**Task details:** Reproduce the lines from the start of the records up to and including the line with "Looking at the screenshot, I should pos(107,96).", with no changes.
[Excerpted data start]
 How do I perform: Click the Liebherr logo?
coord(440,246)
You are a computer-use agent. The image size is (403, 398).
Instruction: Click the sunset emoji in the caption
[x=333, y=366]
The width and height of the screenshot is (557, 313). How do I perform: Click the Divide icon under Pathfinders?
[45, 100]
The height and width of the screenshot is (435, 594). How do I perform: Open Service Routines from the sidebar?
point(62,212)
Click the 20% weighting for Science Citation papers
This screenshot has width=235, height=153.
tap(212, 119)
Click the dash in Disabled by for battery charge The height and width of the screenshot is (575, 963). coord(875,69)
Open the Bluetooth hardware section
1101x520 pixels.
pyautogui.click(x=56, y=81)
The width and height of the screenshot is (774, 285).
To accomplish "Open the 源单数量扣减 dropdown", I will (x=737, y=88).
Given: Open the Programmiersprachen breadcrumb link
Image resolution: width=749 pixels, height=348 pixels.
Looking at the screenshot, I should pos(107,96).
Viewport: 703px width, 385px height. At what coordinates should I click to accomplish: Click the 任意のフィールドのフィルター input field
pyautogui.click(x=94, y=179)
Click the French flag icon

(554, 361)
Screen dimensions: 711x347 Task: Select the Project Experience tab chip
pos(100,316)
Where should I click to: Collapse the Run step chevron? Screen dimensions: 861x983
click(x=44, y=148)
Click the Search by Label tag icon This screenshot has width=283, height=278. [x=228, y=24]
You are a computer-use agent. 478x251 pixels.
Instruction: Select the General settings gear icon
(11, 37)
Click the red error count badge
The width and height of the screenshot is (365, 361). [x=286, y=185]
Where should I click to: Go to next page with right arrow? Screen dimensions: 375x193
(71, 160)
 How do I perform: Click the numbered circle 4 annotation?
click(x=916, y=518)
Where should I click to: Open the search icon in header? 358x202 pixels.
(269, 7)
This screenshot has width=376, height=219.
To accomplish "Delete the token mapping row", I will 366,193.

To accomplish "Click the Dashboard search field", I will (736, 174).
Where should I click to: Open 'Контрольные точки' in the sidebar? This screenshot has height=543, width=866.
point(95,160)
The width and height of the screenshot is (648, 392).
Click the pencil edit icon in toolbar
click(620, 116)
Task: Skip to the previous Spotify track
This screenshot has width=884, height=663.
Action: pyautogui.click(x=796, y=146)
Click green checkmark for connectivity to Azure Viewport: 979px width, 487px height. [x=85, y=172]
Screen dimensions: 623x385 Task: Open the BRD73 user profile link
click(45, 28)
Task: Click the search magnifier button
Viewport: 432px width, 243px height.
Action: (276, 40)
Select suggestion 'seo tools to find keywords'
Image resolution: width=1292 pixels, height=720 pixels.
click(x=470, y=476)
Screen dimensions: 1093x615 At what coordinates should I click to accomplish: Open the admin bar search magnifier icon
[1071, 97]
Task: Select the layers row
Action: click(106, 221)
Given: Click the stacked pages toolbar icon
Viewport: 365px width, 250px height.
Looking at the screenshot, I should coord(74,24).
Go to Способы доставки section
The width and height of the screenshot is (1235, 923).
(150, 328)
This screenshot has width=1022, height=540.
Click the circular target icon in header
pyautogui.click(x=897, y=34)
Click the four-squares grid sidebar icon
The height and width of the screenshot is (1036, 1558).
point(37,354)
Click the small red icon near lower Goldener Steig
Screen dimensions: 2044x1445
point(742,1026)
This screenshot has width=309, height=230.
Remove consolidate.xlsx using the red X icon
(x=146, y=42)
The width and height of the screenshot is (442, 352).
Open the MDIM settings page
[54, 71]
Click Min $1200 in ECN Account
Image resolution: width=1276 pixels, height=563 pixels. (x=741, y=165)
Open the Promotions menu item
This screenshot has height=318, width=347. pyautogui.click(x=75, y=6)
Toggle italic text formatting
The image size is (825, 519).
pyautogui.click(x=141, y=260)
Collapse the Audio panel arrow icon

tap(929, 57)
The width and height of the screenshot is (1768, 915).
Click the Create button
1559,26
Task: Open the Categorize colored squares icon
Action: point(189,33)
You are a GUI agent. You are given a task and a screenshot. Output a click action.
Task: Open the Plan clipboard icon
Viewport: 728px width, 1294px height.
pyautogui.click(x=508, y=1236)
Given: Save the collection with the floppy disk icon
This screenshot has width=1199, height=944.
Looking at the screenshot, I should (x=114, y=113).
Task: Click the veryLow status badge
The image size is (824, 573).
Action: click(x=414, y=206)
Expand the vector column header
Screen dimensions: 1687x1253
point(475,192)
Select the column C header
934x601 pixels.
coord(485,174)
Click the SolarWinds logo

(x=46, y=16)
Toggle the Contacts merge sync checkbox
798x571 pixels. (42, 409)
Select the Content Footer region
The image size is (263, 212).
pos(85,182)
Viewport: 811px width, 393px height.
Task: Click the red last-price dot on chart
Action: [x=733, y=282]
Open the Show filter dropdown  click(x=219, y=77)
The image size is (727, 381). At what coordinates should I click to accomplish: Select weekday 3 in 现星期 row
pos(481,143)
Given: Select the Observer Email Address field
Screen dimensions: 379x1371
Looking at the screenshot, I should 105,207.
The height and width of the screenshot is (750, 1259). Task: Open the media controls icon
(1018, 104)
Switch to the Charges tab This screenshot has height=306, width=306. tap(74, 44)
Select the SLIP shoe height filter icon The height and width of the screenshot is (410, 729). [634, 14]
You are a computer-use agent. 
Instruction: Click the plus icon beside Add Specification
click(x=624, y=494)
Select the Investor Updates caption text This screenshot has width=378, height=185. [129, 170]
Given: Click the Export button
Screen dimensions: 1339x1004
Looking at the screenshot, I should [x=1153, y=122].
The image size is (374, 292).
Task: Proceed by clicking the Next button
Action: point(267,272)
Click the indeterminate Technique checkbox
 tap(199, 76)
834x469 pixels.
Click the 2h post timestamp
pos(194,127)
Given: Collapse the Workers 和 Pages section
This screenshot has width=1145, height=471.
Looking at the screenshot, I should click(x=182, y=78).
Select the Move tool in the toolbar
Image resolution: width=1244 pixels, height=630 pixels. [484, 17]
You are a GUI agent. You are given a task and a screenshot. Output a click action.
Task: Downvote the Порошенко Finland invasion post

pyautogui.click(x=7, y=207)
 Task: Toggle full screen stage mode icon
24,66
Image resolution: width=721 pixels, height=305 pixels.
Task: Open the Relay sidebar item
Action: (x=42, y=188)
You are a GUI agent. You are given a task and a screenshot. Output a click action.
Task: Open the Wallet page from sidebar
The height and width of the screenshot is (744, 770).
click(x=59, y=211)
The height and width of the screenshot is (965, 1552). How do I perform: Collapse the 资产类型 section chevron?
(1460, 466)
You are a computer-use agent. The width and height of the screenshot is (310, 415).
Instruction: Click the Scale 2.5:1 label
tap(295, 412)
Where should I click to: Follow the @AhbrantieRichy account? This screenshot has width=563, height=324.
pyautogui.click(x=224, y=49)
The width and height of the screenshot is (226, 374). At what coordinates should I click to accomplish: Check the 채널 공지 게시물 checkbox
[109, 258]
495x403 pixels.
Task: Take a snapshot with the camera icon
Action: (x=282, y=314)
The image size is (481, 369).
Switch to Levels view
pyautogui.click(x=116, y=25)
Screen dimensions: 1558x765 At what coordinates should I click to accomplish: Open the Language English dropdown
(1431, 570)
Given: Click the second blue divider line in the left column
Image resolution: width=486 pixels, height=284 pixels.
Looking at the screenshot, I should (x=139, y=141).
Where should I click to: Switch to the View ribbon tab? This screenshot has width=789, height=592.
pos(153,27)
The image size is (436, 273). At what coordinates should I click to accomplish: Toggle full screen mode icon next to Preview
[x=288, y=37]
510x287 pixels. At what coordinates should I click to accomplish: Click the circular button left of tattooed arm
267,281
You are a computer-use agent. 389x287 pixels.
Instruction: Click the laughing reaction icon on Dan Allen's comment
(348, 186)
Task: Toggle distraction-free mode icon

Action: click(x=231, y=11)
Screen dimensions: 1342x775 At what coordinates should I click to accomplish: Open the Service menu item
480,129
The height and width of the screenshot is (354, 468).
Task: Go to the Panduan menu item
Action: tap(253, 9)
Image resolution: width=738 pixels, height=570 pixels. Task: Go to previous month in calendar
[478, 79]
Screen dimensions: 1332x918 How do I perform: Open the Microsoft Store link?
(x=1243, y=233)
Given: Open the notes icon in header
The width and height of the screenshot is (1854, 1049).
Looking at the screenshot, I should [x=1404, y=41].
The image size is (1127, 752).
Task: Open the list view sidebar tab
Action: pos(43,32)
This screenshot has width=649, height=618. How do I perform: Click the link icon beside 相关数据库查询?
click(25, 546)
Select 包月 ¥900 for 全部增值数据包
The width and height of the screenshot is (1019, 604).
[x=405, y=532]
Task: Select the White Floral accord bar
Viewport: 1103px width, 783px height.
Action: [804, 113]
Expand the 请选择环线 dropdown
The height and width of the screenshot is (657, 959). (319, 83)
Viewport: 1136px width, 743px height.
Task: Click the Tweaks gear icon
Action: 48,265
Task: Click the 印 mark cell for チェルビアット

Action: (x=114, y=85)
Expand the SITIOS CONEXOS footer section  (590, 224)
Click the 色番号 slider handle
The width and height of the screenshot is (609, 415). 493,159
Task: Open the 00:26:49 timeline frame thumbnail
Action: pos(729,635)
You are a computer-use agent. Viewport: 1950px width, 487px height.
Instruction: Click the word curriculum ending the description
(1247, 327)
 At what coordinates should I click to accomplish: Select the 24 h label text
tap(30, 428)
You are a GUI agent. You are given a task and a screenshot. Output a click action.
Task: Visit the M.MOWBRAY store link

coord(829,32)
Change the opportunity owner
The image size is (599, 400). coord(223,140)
[Excerpted data end]
**The response:**
 How do I perform: Click the Liebherr logo?
coord(440,246)
You are a computer-use agent. The image size is (403, 398).
Instruction: Click the sunset emoji in the caption
[x=333, y=366]
The width and height of the screenshot is (557, 313). How do I perform: Click the Divide icon under Pathfinders?
[45, 100]
The height and width of the screenshot is (435, 594). How do I perform: Open Service Routines from the sidebar?
point(62,212)
Click the 20% weighting for Science Citation papers
This screenshot has width=235, height=153.
tap(212, 119)
Click the dash in Disabled by for battery charge The height and width of the screenshot is (575, 963). coord(875,69)
Open the Bluetooth hardware section
1101x520 pixels.
pyautogui.click(x=56, y=81)
The width and height of the screenshot is (774, 285).
To accomplish "Open the 源单数量扣减 dropdown", I will (x=737, y=88).
Given: Open the Programmiersprachen breadcrumb link
Image resolution: width=749 pixels, height=348 pixels.
Looking at the screenshot, I should pos(107,96).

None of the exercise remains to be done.